TASK PROMPT: Render everything in the records below, from the line containing "Task: Select the Cruise Control Option label" down to the line containing "(x=42, y=79)", as a Markdown table. Use the columns No. and Entry, with a running row number and the line itself, and skip blank lines.

** start **

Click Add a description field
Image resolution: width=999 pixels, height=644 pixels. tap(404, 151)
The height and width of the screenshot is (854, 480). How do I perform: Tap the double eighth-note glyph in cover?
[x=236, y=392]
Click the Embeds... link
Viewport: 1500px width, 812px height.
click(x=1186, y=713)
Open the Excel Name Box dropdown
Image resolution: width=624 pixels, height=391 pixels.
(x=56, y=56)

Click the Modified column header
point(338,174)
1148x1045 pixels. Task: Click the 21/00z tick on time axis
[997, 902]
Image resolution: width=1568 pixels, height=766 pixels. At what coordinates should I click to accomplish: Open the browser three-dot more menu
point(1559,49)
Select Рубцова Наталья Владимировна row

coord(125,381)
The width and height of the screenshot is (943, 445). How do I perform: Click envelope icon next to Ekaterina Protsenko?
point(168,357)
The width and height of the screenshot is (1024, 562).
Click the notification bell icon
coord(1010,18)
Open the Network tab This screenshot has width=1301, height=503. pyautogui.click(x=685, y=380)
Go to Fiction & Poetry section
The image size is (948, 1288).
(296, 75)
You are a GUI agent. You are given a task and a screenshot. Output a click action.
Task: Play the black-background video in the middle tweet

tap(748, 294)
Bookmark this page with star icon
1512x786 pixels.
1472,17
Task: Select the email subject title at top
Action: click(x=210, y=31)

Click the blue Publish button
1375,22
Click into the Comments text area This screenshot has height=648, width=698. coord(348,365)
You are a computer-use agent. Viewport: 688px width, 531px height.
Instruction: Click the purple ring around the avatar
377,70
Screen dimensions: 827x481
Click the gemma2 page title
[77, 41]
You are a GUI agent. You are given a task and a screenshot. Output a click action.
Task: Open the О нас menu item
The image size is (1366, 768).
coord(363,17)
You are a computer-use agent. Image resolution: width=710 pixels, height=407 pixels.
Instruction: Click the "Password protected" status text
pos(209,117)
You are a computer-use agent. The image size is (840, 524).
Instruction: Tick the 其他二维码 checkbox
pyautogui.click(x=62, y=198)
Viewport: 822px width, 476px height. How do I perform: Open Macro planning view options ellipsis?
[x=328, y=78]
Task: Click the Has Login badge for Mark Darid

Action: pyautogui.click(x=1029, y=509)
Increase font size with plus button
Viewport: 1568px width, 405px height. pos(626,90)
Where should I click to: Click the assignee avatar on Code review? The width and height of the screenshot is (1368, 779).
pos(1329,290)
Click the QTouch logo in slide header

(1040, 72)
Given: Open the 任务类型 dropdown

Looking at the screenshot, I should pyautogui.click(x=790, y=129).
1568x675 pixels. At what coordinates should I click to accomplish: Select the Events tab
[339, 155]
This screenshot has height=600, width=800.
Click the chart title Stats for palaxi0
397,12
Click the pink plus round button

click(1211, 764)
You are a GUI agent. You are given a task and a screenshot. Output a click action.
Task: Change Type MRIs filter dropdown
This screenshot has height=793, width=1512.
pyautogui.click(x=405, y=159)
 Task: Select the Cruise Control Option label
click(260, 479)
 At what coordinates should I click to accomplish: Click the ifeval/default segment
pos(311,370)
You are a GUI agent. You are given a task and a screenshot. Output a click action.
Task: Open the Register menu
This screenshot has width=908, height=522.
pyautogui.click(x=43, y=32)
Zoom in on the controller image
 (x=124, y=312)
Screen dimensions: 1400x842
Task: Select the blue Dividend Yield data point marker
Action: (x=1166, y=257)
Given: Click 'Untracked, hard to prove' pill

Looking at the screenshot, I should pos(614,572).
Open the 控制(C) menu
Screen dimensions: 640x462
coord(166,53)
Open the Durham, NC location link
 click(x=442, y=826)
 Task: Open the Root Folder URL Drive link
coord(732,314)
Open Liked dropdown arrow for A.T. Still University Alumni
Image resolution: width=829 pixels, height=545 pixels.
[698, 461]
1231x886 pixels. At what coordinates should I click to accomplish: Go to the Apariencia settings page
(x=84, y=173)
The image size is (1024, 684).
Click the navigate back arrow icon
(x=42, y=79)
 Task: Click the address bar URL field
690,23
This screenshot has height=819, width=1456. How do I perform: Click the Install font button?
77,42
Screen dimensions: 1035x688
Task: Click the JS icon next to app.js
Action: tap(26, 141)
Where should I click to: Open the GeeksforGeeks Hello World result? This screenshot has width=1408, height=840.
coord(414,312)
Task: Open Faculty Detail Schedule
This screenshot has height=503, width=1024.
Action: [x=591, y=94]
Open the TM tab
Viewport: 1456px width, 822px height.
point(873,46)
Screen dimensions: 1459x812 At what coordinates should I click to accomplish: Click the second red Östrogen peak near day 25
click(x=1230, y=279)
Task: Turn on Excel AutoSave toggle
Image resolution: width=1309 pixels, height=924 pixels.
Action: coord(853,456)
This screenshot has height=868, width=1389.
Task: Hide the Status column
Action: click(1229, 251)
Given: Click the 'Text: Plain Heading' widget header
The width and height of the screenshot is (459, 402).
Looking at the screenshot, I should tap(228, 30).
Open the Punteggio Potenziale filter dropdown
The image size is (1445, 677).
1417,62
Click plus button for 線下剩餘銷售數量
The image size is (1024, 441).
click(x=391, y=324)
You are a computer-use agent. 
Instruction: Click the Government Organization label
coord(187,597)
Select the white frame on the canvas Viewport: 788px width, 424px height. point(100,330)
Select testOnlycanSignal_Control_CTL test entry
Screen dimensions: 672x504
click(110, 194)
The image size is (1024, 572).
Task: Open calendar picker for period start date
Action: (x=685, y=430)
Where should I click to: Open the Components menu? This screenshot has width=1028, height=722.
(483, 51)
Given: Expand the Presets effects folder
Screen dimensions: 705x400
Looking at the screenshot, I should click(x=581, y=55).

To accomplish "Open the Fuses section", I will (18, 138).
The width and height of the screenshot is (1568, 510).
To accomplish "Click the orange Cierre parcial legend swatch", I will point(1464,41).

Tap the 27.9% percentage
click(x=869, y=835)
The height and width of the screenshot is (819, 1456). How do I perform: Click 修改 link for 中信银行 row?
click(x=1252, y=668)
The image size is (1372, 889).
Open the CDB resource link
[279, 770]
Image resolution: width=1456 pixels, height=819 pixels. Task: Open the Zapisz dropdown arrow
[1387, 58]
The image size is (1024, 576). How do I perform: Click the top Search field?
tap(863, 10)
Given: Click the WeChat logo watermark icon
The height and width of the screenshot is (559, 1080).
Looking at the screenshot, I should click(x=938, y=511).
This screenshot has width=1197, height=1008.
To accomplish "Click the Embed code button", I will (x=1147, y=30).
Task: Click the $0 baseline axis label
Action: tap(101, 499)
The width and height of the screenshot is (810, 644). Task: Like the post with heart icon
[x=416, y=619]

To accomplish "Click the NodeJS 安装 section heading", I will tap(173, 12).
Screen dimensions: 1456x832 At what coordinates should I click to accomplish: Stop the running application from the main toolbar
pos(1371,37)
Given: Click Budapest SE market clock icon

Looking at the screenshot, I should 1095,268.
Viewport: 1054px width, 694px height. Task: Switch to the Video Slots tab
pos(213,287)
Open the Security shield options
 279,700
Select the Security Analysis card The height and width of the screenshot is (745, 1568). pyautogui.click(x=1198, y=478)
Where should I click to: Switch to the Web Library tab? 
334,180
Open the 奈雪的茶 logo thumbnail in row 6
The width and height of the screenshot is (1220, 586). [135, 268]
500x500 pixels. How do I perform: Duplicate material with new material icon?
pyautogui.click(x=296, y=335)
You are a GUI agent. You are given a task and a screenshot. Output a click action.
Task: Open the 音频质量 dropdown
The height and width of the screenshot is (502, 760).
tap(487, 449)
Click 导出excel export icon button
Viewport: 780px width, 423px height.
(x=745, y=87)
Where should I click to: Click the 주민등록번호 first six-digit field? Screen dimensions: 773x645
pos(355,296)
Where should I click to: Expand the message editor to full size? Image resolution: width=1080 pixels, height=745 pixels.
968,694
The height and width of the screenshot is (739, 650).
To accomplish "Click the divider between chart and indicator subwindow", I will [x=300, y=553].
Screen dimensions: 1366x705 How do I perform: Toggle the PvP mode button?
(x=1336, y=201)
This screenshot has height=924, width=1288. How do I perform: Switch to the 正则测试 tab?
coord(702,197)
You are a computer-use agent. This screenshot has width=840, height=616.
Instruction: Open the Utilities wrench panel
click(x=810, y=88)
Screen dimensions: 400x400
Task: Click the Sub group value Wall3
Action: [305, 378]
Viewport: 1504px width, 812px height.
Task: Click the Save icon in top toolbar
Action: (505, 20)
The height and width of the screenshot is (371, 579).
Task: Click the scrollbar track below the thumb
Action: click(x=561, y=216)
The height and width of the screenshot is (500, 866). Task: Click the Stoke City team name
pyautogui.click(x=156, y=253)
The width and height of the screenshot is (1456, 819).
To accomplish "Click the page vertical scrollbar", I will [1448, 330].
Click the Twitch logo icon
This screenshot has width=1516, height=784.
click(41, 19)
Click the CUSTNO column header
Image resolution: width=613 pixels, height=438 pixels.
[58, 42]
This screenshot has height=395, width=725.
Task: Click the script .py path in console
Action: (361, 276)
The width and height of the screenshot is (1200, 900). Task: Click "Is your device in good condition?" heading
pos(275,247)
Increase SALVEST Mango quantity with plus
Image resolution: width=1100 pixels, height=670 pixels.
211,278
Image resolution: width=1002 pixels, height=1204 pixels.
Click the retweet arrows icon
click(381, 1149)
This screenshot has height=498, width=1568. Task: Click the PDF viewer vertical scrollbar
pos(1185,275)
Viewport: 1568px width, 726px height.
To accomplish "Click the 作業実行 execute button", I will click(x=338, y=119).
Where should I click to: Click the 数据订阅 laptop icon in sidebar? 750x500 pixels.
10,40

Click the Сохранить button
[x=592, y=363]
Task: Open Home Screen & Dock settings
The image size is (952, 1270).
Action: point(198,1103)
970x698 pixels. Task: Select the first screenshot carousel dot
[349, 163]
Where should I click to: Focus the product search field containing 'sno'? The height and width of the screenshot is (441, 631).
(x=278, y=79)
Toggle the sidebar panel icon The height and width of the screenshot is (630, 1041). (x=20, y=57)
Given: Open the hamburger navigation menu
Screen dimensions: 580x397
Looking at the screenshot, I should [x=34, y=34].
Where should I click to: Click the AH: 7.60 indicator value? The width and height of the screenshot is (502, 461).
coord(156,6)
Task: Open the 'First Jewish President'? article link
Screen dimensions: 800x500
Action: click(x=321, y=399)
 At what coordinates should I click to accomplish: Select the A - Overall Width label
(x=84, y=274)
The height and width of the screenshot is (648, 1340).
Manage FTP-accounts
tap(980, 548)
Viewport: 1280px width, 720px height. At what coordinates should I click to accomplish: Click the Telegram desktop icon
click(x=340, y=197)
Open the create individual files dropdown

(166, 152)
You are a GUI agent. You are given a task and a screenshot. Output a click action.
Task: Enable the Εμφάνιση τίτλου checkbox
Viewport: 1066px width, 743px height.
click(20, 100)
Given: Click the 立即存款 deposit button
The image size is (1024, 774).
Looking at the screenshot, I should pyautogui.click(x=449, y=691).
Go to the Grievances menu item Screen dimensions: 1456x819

** end **

ANSWER TO THE PROBLEM:
| No. | Entry |
|---|---|
| 1 |  Task: Select the Cruise Control Option label |
| 2 | click(260, 479) |
| 3 |  At what coordinates should I click to accomplish: Click the ifeval/default segment |
| 4 | pos(311,370) |
| 5 | You are a GUI agent. You are given a task and a screenshot. Output a click action. |
| 6 | Task: Open the Register menu |
| 7 | This screenshot has width=908, height=522. |
| 8 | pyautogui.click(x=43, y=32) |
| 9 | Zoom in on the controller image |
| 10 |  (x=124, y=312) |
| 11 | Screen dimensions: 1400x842 |
| 12 | Task: Select the blue Dividend Yield data point marker |
| 13 | Action: (x=1166, y=257) |
| 14 | Given: Click 'Untracked, hard to prove' pill |
| 15 | Looking at the screenshot, I should pos(614,572). |
| 16 | Open the 控制(C) menu |
| 17 | Screen dimensions: 640x462 |
| 18 | coord(166,53) |
| 19 | Open the Durham, NC location link |
| 20 |  click(x=442, y=826) |
| 21 |  Task: Open the Root Folder URL Drive link |
| 22 | coord(732,314) |
| 23 | Open Liked dropdown arrow for A.T. Still University Alumni |
| 24 | Image resolution: width=829 pixels, height=545 pixels. |
| 25 | [698, 461] |
| 26 | 1231x886 pixels. At what coordinates should I click to accomplish: Go to the Apariencia settings page |
| 27 | (x=84, y=173) |
| 28 | The image size is (1024, 684). |
| 29 | Click the navigate back arrow icon |
| 30 | (x=42, y=79) |